Alexia

Proposé par

La créativité

La créativité devient un enjeu majeur pour notre société. Vous rêvez sans doute aujourd’hui avec moi d’un monde meilleur, plus humain. C’est le sens des mots posés il y a peu par le célèbre sociologue Edgar Morin.  Il nous donne des pistes (conférence du 20/03/18, Lyon) pour refonder une pensée politique en France. En résumé, un monde plus fraternel, plus naturel, empreint de nos raisons autant que de nos passions et qui n’aurait pour seule certitude que de véritables croyances désintéressées, sauf de notre plaisir d’offrir à notre vie la poésie de nos cœurs.

 

L’art de se poser des questions

Dans cette direction, nous avons besoin de nous approprier de justes outils pour nous accompagner les uns les autres, dans un esprit de citoyens solidaires. C’est la raison pour laquelle je souhaite dans cet article partager avec vous cet outil que je trouve très adéquat : « la questiologie » ou encore « l’art de poser des questions ». J’ai vu cet outil présenté dans une vidéo d’une conférence donnée à la Sorbonne par Frédéric Falisse.

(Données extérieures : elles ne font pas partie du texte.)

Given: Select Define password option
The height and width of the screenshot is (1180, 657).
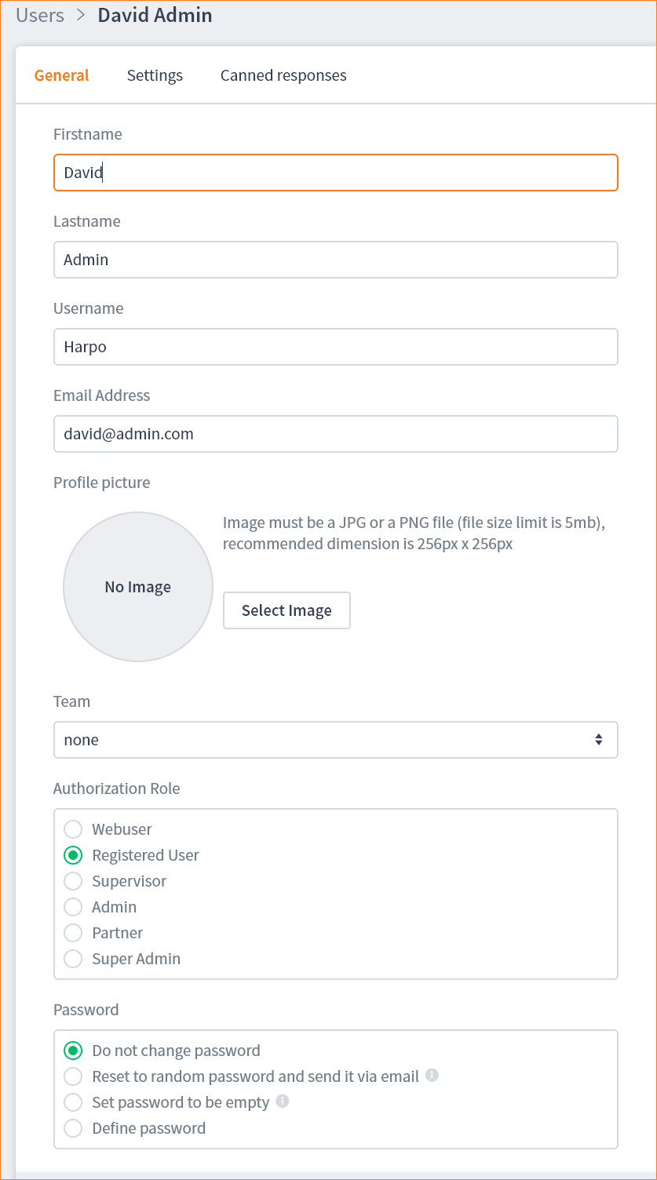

Cet outil est créatif pour une raison évidente : il permet de trouver de nouvelles réponses en posant tout simplement de nouvelles questions. Il n’y a rien d’innovant dans le fait de poser des questions : Socrate, Aristote ou Einstein, pour reprendre les références de l’auteur, l’ont fait en d’autres temps et les preuves de leurs créations ne sont plus à refaire. Ce qui peut être innovant est de réutiliser ce processus aujourd’hui. Dans cette période où nous cherchons en effet beaucoup les réponses, il pourrait paraître finalement juste de penser à nouveau en termes de questions.

Un processus de questionnement peu exploité

Mais plus loin encore, le processus de questionnement, poussé en art, combine les différentes postures et mouvements d’esprit pour ouvrir le champ de nos questions et, par là même, celui de nos réponses, de nos découvertes et de nos créations. Car en effet, selon l’auteur, nous n’utilisons la plupart du temps que 15% de nos possibilités de questionnement, qui correspondent toutes à notre besoin de valider le monde auquel nous appartenons, et n’offre en réalité aucune piste pour le renouveler. Dans les 85 % restant, dit l’auteur, il existe quatre postures et une dizaine de « mouvements » inexploités qui permettent cette création infinie à laquelle l’homme aspire. Voilà de quoi éclairer nos espérances !

En tant que coach cet outil est un outil de travail incontournable mais s’il peut vous intéresser de prendre encore davantage part, à votre place, au processus créatif de notre monde, je trouve cet outil à la portée de chacun ; Il peut être un véritable outil populaire de changement. Je vous invite à apprendre à le manier avec votre propre sensibilité, votre propre subtilité, pour contribuer à faire grandir chaque jour vos proches et tout ceux que vous souhaitez voir avancer autour de vous.